Can you tell us a bit about the experience of being Writer-in-residence at MONA?
MONA was a world of smells and sounds. For months of my residency the large cloaca installation was in place so coming to and from the studio my senses were vivified by the pungent scent of replicated human guts. Depending on what the artworks had been fed – pizza, steak, muesli – the room smelled like a footballer’s post-game crotch or warm and rancid caramel. The metaphorical possibilities kept my writing in perspective. It was possibly shit, it was certainly shit, I was full of shit.
Beyond the cloaca room was the sound tunnel leading to my room. I was rewarded on days the gallery was open with a ping pong of sound as I hop-scotched the tunnel, attempting to create a variety of new soundscapes each day. This frivolity was dampened somewhat by emergence back into the poo room. I thought of it as re-birth. Escaping the pursuits of my imagination, I slipped down the tunnel into the bare ordinariness of the human condition. It was humbling, but that is a useful part of the creative process.
There was also the dim serenity of the room itself with its view out over the Derwent and the delights of the library to send me down one-hundred rabbit holes into the wonderland of art. I turned off my phone, talked to a minimum of people, had no email. Instead the room was filled with my research. Sheets of white paper stuck to the wall behind my desk plotted the 75 days of The Artist is Present with everything that happened in real life (ie when Isabelle Rosselini sat, James Franco, Sharon Stone) and everything that happened in the fiction of the novel. The room was my way of immersing myself, uninterrupted, in the imaginative process. This was the gift. Time and a room of my own.
What was Marina Abramovic’s response when you read a section of the novel to her? Have you maintained an ongoing relationship with her?

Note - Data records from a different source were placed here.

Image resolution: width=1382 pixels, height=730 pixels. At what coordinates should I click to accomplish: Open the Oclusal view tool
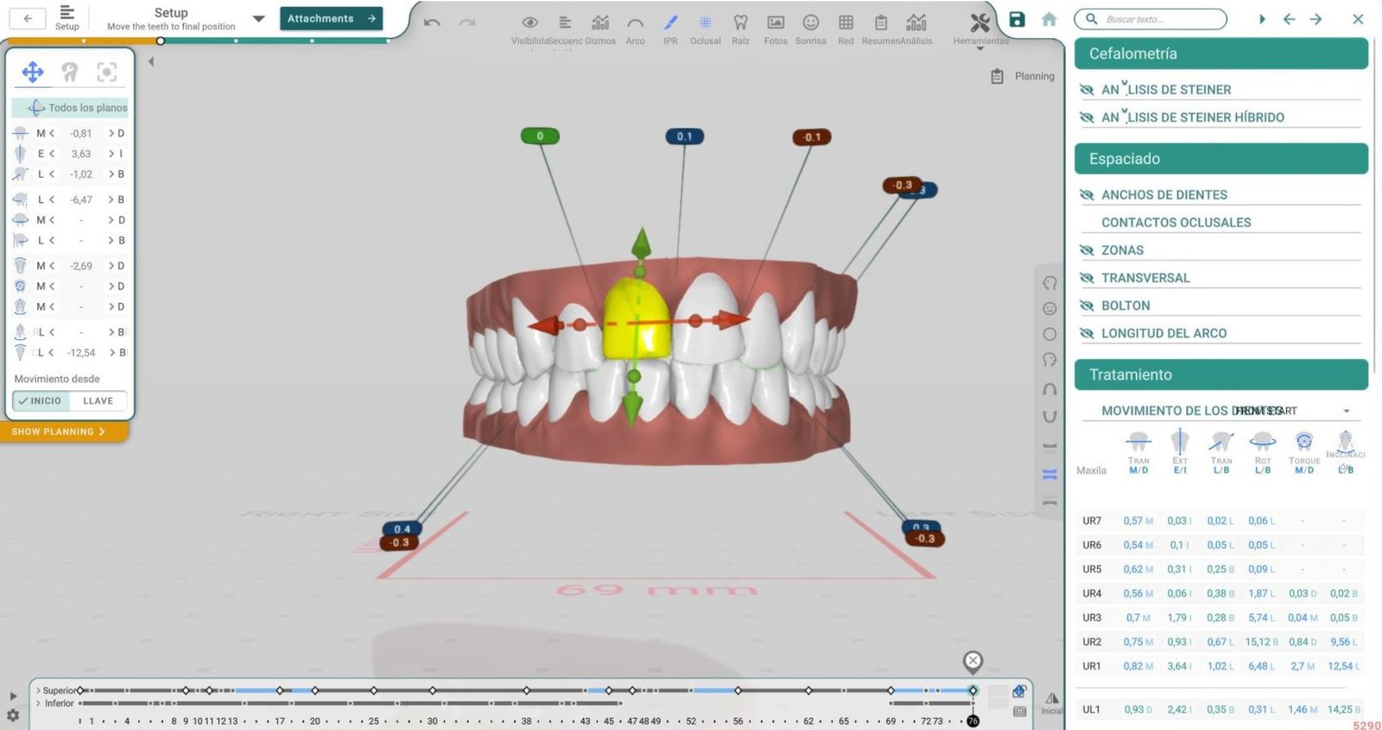click(705, 23)
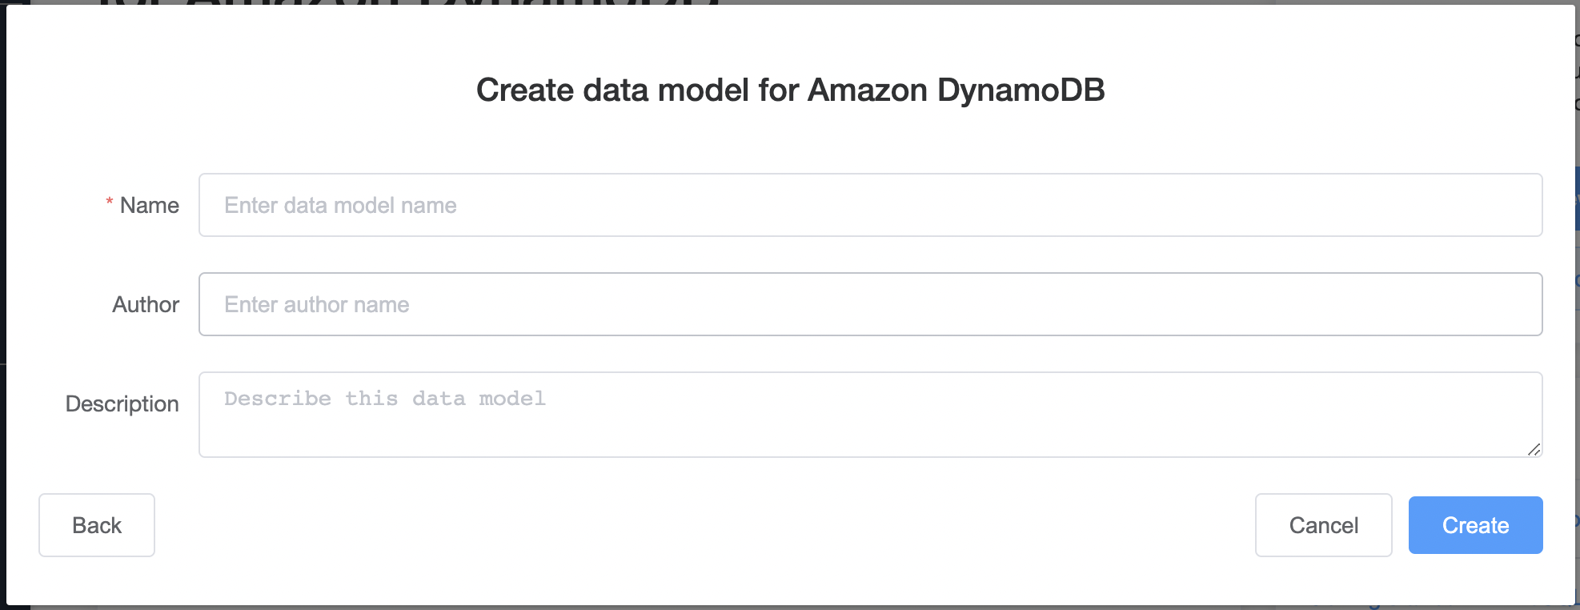
Task: Click the placeholder text 'Enter author name'
Action: 316,304
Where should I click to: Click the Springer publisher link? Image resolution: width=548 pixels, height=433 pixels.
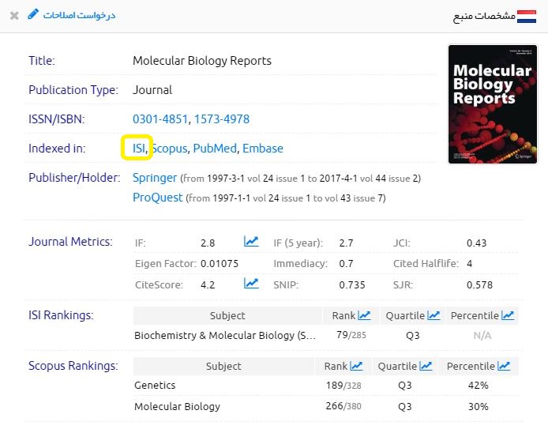tap(155, 178)
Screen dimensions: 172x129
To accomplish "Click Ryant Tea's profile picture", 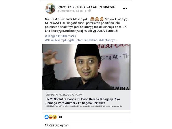I will [50, 9].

I am not sure that Marina has really taken in that I have written a novel with her in it. Yes, I was given permission, yes I did read an extract to her to a packed house at the Odeon during her show. Yes, we did meet and chatted briefly. She suggested I go and count the rice. I had drunk too much champagne to care about rice. I didn’t really have any desire to meet her – and maybe she didn’t really have any desire to meet me. Writing is a strange enough profession without your characters actually coming to life and wandering about your home town. I also suspect weird and wonderful things happen to Marina all the time, so having a novel written about her may not be of particular significance. Her staff, on the other hand, seem inordinately excited to read it.

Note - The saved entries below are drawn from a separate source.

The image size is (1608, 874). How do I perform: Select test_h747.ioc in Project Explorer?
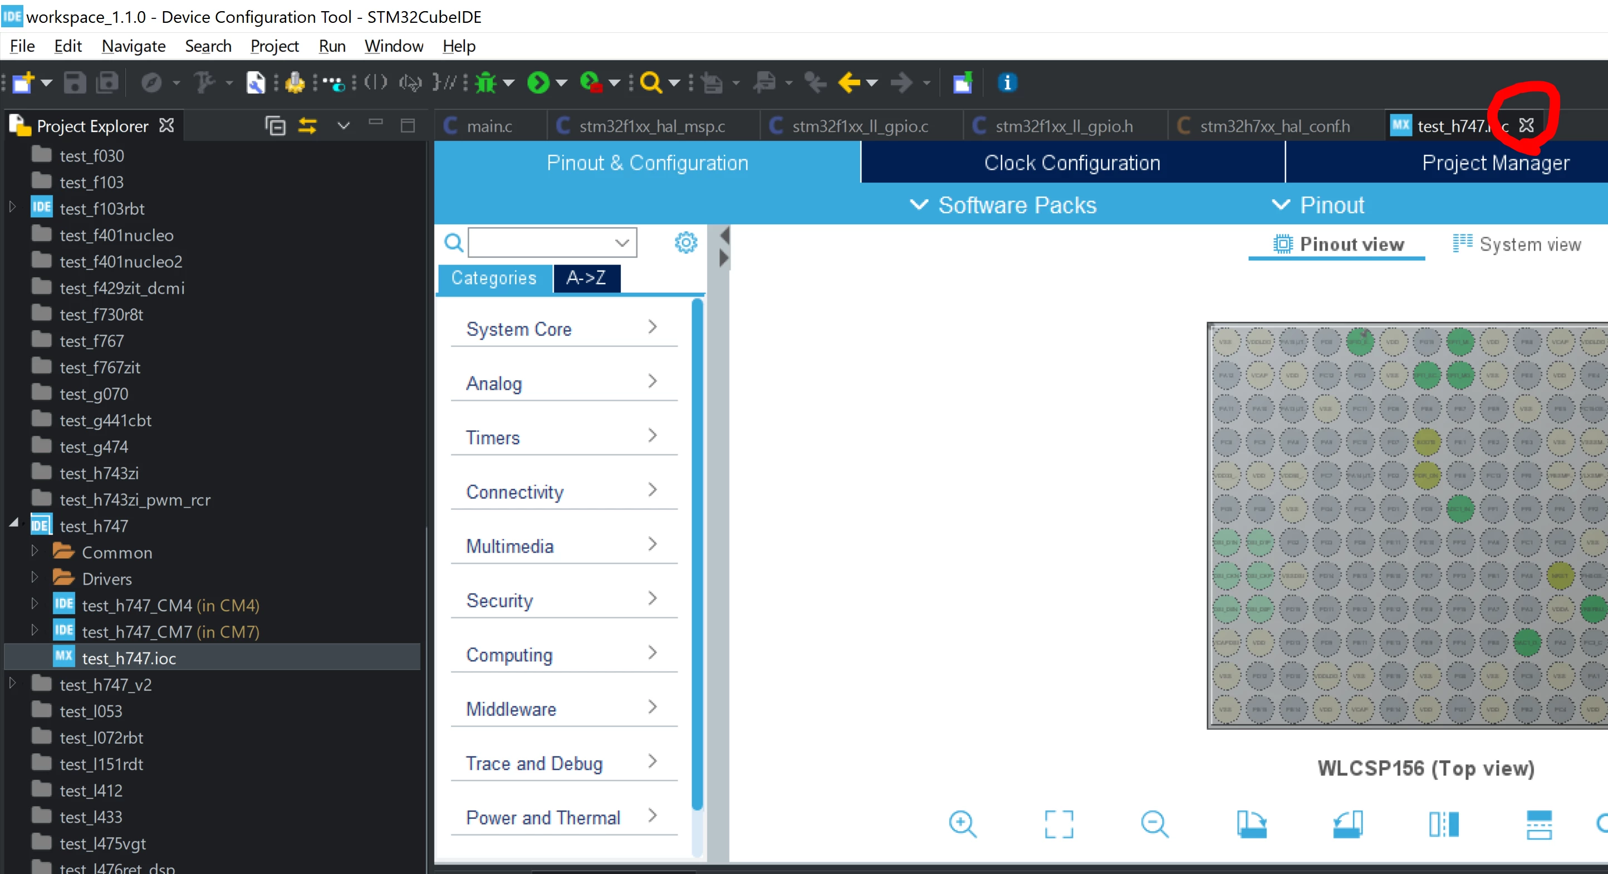(129, 657)
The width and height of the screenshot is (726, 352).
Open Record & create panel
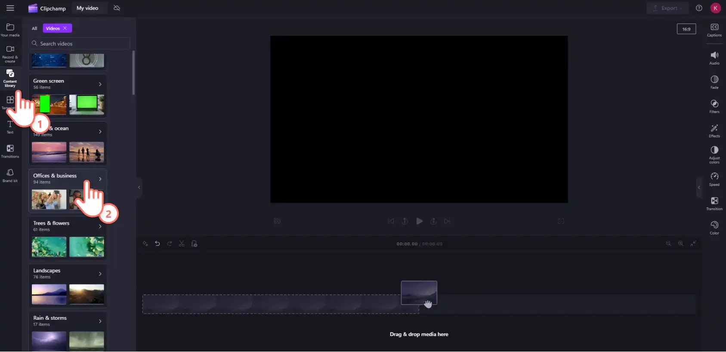pyautogui.click(x=10, y=53)
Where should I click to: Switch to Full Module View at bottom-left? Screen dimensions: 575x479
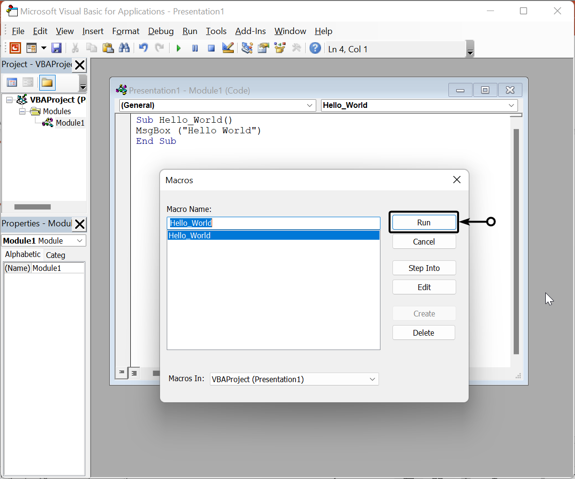tap(134, 373)
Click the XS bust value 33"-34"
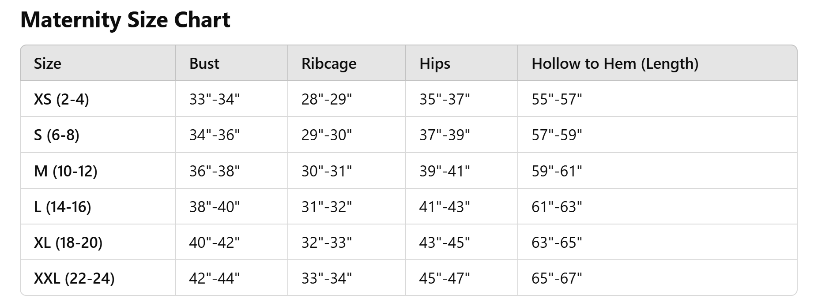Viewport: 814px width, 303px height. 215,99
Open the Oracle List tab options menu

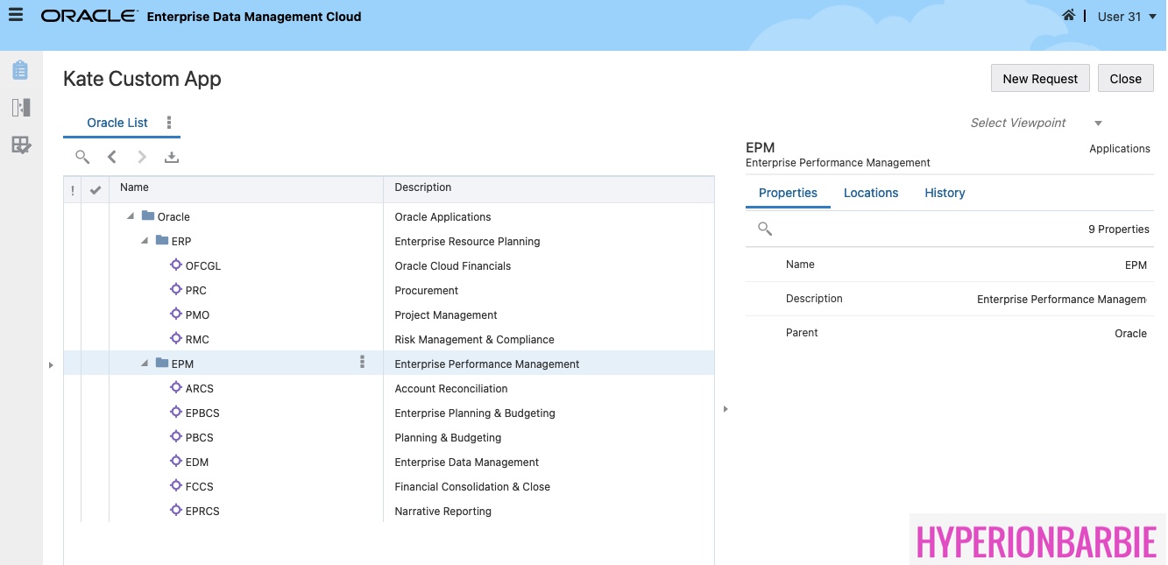click(x=169, y=123)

You’re currently studying Fine Arts – do you find that academic work complements your more creative work, or is it a struggle to find a balance between the two?

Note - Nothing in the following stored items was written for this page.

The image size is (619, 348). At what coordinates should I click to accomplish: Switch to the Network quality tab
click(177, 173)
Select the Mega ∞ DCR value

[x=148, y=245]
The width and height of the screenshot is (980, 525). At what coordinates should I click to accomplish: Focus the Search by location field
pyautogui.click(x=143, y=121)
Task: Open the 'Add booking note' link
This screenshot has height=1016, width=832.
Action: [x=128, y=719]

I have discovered a love of painting. And drawing. I’m not very academic about it. It has come rather late in life, after the half-way point, and it’s like being back at kindergarten. Everything is fun. There are no mistakes because the whole thing feels like a happy accident. I’ve started too late to ever be very good, so I get to play. Writing, on the other hand, has become rather serious after seven novels. I will have to go back to my reliable and reassuring relationship with words very soon as a new novel is underway, but meanwhile my mornings throwing paint about, or afternoons getting sooty with charcoal, are bliss.
There is a lot of campaigning going on in the publishing and writing world at the moment – a lot of writers speaking out against arts cuts, the Government’s planned changes to copyright laws and parallel importation – is that something you’re getting involved with at all?
It is absolutely appalling what the government is attempting to do under the guise of productivity. It will destroy careers, cripple income streams and crush a $2billion industry that takes no subsidies and requires no tariffs. The chance of getting published for the first time under these new rules will be radically reduced.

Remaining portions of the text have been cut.